- **文書抜粋**:
今さら聞けない。日本が世界に誇る偉人「野口英世」の生涯と功績とは?

2019.08.17

ノーベル医学賞の候補に3回もなった野口英世。子ども向けの伝記などで繰り返し紹介されてきたその生涯は、知っている人も多いのではないでしょうか。この記事では、野口英世の生涯を、多くの人々に支えられた前半生と医学の重要な功績を残した後半生に分けてご紹介します。

重要人物から辿る野口英世の前半生

貧しい農家に生まれ、幼くして障がいを持つことになった野口英世は、その前半生で数多くの重要な出会いに恵まれ、世界的な医学者の道を歩み始めました。

貧しい家庭を支えた母シカ

1876年、現在の福島県猪苗代町に生まれた野口英世の家では、怠け者の父親に変わって、母のシカが一家の大黒柱でした。シカが畑仕事をしているときに囲炉裏に落ちた英世は、左手に大やけどをします。15歳の頃、その左手を治療する手術を受けたことが、英世が医師を目指すきっかけとなりました。のちに英世がアメリカから一度だけ帰国した際、親孝行ができたことを喜んでいます。

- **データ一覧**:
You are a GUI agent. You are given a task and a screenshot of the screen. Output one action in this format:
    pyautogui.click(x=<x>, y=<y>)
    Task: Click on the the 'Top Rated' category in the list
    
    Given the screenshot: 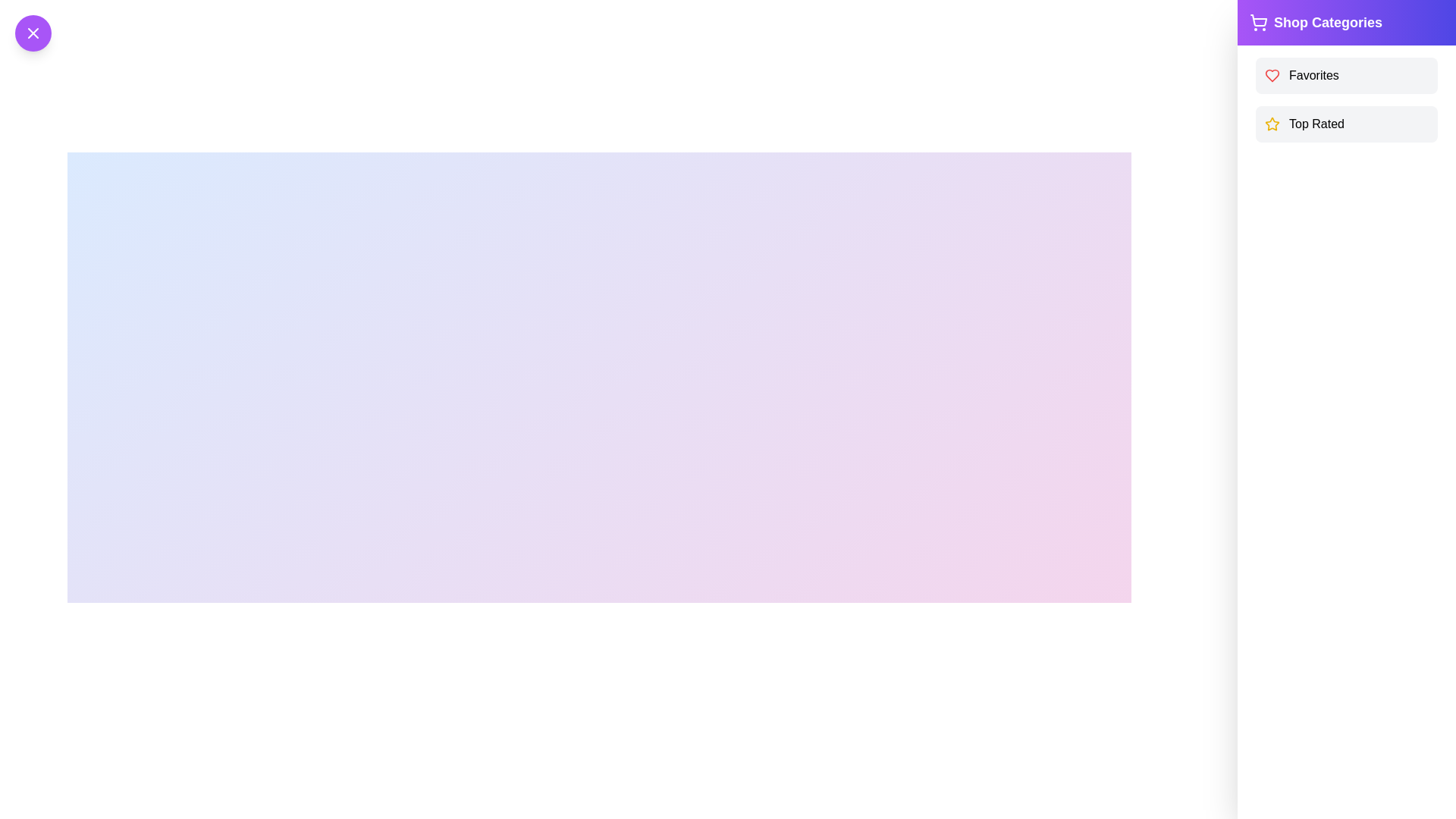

...

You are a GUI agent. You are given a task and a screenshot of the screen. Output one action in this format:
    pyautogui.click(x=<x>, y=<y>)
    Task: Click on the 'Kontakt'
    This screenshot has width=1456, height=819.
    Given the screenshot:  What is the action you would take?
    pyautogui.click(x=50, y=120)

- **作業内容**:
1. 野口英世の生涯を紹介する記事によると、英世が医師を目指すきっかけとなった出来事は何か。
2. 野口英世の生涯を紹介する記事を、最後の文の次から再開してください。

- **課題別の解答**:
1. 15歳の頃に、やけどを負った左手を治療する手術を受けたことです。

2.
次の千円札の顔 北里柴三郎

高等小学校卒業後は地元の医院では書生として、東京に出た後は高山歯科医学院で用務員をしながら医学を学んだ英世は、見事、医師の国家試験に合格します。その後、細菌学の勉強をするために入ったのが、北里柴三郎が所長をつとめる研究所でした。北里柴三郎は、英世に細菌学の基礎を教え、その実力を認め、渡米に際して何通もの推薦状を書いたそうです。2024年から英世に替わって新千円札の顔となる人物です。

アメリカの恩師フレキシナー博士

日本を訪れたフレキシナー博士の通訳をつとめた英世は、アメリカ留学を決意します。フレキシナー博士は、フィラデルフィアを突然訪問した英世を私設秘書として受け入れ、研究費の獲得やデンマーク留学の実現など様々な支援を与えてくれました。帰米後にも、博士が所長をつとめたロックフェラー医学研究所に席を用意し、黄熱病で亡くなった英世の棺が戻ってきたときにも日の丸の旗を立てて迎えたそうです。

功績から辿る野口英世の後半生

アメリカへ渡ってヘビ毒の研究に熱中し、デンマークで学位を取得した野口英世は、いよいよ医学界にその名を残す偉業を成し遂げていきます。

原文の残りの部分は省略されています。